Vanguard and iShares have slightly different collections of stocks, so one might do a point or two better than the other in any year. But that, to me, is an inconsequential fact for two reasons. There's no way to predict the outcome, and, in any event, these performance differences tend to even out over time.
The more important difference is in the expense ratios. Vanguard peels off 22 basis points for its portfolio work. That's $22 a year on a $10,000 investment. BlackRock's iShares wants 69 basis points. Over 30 years that difference of half a percentage point compounds to 13%.
If your $10,000 earns 9% a year before expenses, the tiny cost difference will balloon into a difference of $16,000 in your pocket in 2041. Alongside this, the free pass your broker did or didn't give you on the $9 trading commission doesn't really matter.
Never buy an expensive fund unless there is compelling evidence that it is likely to outperform the cheap alternative. In this match, Vanguard MSCI Emerging Markets (VWO, 49) is the winner.

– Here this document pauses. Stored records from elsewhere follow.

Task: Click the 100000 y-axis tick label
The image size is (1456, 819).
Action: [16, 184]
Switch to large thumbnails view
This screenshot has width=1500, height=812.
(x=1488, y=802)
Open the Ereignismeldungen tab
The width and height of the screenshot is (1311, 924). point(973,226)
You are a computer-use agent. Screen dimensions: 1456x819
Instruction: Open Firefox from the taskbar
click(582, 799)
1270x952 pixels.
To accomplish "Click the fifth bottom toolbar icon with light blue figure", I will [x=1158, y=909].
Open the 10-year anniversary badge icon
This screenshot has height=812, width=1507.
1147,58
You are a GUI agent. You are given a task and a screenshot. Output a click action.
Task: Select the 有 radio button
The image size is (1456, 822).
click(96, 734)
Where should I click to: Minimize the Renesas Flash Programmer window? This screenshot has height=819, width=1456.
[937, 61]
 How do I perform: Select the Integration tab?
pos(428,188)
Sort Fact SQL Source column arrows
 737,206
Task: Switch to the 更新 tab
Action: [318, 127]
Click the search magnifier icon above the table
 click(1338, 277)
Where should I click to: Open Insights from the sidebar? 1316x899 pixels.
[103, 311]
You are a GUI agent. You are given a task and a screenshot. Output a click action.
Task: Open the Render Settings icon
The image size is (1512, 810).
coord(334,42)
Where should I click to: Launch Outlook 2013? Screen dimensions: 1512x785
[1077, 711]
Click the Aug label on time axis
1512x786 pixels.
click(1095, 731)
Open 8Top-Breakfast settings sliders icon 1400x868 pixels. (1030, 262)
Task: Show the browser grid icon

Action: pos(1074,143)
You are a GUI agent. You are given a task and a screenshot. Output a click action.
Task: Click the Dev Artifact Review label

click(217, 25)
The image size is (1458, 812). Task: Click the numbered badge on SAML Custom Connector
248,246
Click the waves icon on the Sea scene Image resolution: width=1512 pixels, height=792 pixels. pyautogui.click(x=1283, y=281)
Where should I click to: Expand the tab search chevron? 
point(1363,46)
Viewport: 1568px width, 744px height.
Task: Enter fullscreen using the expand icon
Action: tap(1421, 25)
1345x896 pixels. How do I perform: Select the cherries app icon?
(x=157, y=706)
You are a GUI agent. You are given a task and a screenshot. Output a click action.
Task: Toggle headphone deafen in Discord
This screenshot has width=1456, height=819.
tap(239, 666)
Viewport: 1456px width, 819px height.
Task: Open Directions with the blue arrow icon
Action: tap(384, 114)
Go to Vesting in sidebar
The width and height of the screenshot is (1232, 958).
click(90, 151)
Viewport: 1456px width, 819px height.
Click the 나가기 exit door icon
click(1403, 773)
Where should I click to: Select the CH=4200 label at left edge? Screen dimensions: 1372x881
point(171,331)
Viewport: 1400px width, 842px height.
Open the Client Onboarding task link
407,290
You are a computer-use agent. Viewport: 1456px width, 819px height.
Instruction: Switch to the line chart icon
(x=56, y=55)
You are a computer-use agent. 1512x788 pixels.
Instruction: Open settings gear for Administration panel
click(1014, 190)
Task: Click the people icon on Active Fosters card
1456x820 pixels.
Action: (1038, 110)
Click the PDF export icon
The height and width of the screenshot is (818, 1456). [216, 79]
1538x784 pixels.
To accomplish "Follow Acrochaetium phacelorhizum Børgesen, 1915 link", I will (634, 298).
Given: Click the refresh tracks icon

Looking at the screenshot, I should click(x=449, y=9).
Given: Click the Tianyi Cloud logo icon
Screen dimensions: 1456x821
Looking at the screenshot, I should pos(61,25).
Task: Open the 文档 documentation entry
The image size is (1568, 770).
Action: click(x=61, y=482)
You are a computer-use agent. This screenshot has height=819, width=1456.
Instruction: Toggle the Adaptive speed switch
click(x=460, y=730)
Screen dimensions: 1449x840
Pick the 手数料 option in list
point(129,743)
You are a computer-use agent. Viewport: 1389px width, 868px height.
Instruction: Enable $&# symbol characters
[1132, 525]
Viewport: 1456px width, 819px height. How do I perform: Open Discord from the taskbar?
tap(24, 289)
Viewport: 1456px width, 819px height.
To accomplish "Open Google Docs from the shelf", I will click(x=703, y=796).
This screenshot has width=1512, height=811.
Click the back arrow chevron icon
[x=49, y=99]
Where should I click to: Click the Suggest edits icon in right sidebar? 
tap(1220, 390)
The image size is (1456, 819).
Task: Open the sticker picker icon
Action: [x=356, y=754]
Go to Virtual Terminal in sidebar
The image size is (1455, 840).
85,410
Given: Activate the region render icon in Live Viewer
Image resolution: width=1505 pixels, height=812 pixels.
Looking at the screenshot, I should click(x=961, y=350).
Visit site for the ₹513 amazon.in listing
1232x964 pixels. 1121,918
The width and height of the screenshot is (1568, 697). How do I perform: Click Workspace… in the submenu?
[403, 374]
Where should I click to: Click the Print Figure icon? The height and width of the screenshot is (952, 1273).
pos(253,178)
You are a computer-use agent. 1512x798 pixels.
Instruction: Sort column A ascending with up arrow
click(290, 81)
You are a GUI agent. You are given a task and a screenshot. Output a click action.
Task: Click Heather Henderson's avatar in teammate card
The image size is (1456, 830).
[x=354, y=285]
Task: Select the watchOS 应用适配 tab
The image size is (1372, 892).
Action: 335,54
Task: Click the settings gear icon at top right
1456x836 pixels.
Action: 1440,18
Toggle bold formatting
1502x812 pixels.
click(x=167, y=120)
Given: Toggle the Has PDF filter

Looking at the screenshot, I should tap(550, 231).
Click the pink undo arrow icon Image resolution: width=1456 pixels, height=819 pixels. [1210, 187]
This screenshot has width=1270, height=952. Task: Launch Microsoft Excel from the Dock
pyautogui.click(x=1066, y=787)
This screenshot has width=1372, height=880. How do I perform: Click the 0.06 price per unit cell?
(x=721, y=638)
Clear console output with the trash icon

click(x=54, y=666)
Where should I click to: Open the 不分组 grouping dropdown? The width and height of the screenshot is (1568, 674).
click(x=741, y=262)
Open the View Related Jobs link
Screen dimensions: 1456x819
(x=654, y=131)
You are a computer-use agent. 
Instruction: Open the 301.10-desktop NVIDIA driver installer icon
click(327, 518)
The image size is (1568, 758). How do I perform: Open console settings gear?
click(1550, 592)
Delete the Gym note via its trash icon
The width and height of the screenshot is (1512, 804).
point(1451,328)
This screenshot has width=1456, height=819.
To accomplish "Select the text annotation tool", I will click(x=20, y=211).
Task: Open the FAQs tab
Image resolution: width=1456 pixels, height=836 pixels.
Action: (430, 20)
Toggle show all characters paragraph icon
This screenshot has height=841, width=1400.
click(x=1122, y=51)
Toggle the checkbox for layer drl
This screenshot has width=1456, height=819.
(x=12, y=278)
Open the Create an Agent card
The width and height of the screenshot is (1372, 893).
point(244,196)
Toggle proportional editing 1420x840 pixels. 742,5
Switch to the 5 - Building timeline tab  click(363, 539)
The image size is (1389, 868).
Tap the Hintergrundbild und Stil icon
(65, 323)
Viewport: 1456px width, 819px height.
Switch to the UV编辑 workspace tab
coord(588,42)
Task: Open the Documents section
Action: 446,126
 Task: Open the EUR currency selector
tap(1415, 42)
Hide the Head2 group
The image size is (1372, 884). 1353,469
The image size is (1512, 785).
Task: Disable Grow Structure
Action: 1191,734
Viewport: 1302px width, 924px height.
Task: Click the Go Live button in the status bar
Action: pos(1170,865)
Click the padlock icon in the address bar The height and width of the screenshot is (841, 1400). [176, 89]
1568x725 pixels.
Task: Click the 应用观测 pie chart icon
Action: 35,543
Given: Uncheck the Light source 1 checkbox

Be careful with market orders. A market order gets executed at whatever price is needed to complete the deal. In hyperactive stocks like the ETFs that State Street has for the S&P 500 and gold, market orders do no harm. You can get several thousand shares without disturbing the price.
But if you have a hankering for the FaithShares Baptist Values fund, which moves 200 shares on a busy day, a market order for 2,000 shares is a bad idea. It's an invitation for the marketmaker on the other side of the trade to reach into your pocketbook and help himself.
If you are interested in an ETF whose volume is less than a million shares a day, put in a limit order. You offer to pay, let us say, $30 a share and not a penny more.
Gary Gastineau, author of a textbook on ETFs, recommends a "marketable limit order." If a stock is quoted at $29.95 bid, $30 ask, and you really want it, your limit order for 2,000 would be at the ask price.
You might or might not tease out all the shares you are looking for. You might get 800 and have to return the next day for more. But that is better than putting in a market order that gives you 200 shares at $30 and the other 1,800 at $31.
Don't let orders sit around. When you put in a buy at 10 a.m. and then walk away from your desk, you become a patsy for professional traders. In effect, you are giving these guys a free put option, says Gastineau. He knows all about this. His first textbook was on option theory.
Say that an ETF is quoted at $29.95 bid, $30.05 ask. You bid for 2,000 at $30, beating the previous bid by a nickel. Your position at the head of the buying line may not last for long. A sharpie with a split-second computer can elbow you aside with a bid at $30.001. He grabs the first 2,000 shares that come along.
If this is a stock that jumps around a lot, it could end the day at $29 or at $31. If it goes up, the high-frequency trader pockets a $1,998 gain. If it crashes, he unloads his position on you. He's out $2, and you're out $2,000.
Solution: If you are interested in a thinly traded stock, put in your bid, then yank it an hour later if a buttinsky quote pops up on your screen. Wait at least a day before returning.
If you don't want to spend your afternoons trying to outsmart marketmakers, stick to heavily traded ETFs with low expense ratios.
For big-company stocks SPDR S&P 500 (SPY, 132) is the obvious choice. Its annual fee is nine basis points. For a broader mix, with 3,400 stocks, buy Vanguard Total Stock Market (VTI, 68), at seven basis points. Another option is the Schwab U.S. Broad Market ETF (SCHB, 31), which owns 1,500 stocks and will cost you six basis points.